(Work order): Set down, please, exactly the lines below that run from the line with "Where should I click to: Open 变换" to the line with "Task: Click the Weight column header", both lines included.

--

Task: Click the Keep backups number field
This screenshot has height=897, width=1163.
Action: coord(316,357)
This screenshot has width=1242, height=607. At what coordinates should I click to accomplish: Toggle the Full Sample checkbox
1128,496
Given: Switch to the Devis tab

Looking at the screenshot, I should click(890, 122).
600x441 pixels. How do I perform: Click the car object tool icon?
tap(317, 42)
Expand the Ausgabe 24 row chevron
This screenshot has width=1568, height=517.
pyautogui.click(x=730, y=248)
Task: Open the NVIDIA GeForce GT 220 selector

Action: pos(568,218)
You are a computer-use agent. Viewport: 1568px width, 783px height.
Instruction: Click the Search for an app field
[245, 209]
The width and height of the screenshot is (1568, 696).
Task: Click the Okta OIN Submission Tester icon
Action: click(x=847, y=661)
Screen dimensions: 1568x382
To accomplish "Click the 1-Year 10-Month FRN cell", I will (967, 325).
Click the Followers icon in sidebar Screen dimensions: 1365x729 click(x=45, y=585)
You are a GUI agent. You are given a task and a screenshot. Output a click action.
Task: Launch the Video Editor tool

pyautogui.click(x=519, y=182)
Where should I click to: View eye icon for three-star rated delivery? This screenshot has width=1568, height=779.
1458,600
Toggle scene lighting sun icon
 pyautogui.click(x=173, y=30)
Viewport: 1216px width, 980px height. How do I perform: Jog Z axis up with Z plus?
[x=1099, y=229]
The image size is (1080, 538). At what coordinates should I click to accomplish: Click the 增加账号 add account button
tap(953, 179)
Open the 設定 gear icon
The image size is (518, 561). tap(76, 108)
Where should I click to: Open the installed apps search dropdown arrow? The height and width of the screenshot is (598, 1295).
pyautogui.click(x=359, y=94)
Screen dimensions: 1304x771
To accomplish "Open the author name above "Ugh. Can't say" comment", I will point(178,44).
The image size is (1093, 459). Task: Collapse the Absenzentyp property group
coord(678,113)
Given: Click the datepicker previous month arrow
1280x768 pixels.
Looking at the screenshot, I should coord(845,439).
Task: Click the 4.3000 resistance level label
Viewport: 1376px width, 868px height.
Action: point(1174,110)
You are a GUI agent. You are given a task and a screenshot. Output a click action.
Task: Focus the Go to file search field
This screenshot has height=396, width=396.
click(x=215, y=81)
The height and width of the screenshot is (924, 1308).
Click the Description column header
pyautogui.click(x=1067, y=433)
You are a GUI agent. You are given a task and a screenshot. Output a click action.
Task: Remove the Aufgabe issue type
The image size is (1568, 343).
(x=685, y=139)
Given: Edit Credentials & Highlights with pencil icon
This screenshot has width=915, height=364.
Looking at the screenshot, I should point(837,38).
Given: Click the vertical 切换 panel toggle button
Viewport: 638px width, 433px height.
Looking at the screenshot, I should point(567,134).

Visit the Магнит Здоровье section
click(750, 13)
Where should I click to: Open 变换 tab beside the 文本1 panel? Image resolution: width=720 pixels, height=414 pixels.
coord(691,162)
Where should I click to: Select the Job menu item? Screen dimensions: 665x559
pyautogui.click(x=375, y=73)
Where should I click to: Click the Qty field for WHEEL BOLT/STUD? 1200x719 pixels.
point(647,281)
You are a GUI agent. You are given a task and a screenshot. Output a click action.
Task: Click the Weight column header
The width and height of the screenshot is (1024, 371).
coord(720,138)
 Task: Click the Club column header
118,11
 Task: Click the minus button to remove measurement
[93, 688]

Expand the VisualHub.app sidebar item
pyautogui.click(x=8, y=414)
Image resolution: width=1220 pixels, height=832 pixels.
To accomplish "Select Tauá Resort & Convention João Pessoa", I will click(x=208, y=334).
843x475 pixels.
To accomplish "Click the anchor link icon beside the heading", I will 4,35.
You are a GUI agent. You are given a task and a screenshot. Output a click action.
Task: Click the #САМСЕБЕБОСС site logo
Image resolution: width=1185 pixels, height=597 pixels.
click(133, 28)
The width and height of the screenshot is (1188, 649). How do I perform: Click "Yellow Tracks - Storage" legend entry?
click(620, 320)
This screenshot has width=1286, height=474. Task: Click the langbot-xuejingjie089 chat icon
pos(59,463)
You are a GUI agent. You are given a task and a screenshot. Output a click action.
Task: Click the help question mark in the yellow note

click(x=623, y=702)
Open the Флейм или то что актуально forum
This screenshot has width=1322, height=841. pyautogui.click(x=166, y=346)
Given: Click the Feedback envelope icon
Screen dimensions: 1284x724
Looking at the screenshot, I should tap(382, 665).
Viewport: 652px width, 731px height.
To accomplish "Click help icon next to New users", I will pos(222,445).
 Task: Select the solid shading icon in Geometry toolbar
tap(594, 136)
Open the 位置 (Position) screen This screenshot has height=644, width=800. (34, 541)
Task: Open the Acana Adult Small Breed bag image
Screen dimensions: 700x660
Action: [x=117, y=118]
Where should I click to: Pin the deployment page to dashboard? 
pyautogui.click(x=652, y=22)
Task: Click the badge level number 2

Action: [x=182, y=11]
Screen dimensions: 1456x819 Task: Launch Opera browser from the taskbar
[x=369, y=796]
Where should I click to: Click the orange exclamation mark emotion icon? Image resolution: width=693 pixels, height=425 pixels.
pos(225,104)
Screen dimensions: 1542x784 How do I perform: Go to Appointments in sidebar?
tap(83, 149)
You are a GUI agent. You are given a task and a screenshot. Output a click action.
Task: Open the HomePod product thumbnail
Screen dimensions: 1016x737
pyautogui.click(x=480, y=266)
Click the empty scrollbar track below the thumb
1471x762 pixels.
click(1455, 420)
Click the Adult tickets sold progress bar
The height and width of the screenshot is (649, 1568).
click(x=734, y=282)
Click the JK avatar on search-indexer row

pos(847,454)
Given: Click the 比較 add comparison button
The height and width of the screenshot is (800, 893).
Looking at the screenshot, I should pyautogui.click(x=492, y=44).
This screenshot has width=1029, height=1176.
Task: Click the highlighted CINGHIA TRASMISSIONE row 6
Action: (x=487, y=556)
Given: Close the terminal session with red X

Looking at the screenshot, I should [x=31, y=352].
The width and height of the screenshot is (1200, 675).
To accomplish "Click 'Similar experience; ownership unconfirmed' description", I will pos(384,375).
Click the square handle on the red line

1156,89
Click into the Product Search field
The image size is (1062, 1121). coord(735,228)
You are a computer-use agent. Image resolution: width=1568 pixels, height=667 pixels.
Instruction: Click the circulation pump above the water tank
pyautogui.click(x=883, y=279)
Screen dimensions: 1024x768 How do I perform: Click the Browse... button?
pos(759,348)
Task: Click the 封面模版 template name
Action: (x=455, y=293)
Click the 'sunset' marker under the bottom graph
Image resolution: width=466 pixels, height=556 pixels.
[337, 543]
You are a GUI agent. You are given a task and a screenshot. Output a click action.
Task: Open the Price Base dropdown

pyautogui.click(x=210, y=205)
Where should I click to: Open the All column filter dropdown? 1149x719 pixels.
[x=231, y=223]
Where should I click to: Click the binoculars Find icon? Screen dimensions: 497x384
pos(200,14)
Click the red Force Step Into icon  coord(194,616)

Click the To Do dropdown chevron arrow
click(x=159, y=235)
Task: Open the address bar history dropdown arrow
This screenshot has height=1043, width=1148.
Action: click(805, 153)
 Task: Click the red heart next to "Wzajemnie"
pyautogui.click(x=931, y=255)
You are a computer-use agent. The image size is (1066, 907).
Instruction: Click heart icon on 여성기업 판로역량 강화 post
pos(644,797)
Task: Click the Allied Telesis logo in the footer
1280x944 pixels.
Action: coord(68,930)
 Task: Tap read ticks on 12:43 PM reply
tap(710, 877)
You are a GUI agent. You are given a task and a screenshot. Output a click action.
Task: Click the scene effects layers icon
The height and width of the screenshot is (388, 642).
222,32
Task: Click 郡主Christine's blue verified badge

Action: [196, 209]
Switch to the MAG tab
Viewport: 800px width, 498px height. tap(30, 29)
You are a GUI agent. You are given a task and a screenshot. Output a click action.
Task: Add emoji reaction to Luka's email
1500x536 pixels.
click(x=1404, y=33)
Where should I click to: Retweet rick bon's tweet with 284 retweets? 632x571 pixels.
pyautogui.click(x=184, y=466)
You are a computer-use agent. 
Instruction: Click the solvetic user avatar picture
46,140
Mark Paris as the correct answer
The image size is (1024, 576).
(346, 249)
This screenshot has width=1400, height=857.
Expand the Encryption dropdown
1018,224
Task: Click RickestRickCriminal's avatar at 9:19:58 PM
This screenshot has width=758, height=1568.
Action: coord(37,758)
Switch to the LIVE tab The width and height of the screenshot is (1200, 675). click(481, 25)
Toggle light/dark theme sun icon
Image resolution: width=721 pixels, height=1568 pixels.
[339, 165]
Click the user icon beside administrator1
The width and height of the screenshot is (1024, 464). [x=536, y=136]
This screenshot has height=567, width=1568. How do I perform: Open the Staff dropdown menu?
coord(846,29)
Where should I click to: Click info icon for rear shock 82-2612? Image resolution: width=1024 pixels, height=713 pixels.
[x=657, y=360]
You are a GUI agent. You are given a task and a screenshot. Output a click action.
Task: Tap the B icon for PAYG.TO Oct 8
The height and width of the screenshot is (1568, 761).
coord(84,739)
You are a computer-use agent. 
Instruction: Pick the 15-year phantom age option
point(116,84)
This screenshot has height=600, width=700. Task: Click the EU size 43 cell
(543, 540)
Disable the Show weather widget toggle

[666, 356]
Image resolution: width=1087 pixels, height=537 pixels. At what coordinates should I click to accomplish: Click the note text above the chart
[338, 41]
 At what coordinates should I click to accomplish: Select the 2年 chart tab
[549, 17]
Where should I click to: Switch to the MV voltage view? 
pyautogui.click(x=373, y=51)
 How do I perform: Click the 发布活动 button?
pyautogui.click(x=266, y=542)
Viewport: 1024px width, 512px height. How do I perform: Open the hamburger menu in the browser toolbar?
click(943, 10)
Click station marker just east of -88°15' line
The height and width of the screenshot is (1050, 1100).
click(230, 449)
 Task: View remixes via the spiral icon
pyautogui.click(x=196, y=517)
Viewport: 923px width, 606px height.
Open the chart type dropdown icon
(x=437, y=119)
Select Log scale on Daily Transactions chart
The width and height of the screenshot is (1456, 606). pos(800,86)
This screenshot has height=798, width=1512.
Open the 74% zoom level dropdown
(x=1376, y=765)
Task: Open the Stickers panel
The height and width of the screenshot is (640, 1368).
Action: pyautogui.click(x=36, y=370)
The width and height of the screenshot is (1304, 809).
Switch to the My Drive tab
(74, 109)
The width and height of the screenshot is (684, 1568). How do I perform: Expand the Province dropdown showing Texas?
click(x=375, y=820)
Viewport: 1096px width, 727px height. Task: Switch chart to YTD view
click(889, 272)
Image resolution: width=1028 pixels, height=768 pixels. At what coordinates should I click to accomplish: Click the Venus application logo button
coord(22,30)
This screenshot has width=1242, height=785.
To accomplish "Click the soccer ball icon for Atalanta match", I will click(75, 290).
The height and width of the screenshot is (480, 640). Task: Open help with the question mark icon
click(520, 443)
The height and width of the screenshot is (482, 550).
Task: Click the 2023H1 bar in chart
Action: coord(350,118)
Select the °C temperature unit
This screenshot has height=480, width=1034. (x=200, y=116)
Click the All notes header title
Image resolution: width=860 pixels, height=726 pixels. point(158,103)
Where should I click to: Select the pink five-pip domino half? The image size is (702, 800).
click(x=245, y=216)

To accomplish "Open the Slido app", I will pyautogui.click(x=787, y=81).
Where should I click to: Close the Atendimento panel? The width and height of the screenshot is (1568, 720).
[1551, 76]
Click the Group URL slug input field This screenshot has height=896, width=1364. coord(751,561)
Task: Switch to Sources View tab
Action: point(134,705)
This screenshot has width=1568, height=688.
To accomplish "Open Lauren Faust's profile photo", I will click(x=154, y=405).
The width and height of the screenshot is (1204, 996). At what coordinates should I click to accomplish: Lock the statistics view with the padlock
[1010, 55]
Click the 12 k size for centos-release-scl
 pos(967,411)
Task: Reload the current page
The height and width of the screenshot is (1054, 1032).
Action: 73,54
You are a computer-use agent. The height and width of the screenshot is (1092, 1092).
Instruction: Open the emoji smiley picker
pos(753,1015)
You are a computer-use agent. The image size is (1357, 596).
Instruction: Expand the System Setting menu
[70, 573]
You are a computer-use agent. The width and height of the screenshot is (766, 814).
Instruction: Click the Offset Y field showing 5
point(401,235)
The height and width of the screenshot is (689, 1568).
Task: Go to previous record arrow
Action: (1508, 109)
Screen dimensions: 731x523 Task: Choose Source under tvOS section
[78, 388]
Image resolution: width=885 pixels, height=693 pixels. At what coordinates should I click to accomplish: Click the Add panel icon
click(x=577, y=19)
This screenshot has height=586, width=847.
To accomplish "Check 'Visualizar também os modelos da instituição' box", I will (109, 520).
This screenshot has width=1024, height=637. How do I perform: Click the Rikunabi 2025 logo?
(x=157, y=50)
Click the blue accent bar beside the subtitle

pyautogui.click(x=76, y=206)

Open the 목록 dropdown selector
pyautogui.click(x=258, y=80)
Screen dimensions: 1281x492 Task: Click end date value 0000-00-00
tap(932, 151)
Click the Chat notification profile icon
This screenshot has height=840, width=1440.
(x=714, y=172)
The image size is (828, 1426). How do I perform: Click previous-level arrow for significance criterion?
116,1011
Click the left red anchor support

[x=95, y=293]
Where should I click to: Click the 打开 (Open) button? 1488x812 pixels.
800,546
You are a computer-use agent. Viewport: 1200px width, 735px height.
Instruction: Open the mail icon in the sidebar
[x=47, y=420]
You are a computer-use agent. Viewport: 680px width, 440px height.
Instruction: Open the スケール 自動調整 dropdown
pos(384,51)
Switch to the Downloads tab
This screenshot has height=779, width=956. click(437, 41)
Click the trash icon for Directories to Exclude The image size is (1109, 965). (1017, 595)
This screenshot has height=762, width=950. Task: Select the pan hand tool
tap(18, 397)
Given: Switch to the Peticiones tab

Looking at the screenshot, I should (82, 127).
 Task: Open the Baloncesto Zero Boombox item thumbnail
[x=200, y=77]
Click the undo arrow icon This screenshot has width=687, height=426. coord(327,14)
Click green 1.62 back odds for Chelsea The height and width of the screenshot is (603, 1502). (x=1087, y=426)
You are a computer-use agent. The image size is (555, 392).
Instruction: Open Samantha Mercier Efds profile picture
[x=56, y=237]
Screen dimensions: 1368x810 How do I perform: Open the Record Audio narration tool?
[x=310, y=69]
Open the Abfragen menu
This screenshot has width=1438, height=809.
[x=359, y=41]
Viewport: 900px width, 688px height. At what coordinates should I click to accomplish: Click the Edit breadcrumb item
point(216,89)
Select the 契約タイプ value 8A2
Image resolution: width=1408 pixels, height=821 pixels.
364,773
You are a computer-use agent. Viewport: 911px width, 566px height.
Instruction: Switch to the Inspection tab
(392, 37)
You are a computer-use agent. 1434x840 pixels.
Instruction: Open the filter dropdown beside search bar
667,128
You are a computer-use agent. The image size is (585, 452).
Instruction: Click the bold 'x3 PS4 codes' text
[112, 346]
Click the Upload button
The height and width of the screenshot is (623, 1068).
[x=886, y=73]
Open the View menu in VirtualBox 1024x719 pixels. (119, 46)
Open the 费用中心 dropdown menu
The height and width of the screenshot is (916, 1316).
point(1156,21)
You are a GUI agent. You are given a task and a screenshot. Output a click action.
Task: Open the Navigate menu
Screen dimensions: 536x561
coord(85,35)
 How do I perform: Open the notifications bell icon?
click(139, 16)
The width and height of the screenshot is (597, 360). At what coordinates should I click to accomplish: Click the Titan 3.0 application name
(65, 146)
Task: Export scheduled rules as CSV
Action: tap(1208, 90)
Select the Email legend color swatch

--

(Solution to the problem):
Where should I click to: Open 变换 tab beside the 文本1 panel? Image resolution: width=720 pixels, height=414 pixels.
coord(691,162)
Where should I click to: Select the Job menu item? Screen dimensions: 665x559
pyautogui.click(x=375, y=73)
Where should I click to: Click the Qty field for WHEEL BOLT/STUD? 1200x719 pixels.
point(647,281)
You are a GUI agent. You are given a task and a screenshot. Output a click action.
Task: Click the Weight column header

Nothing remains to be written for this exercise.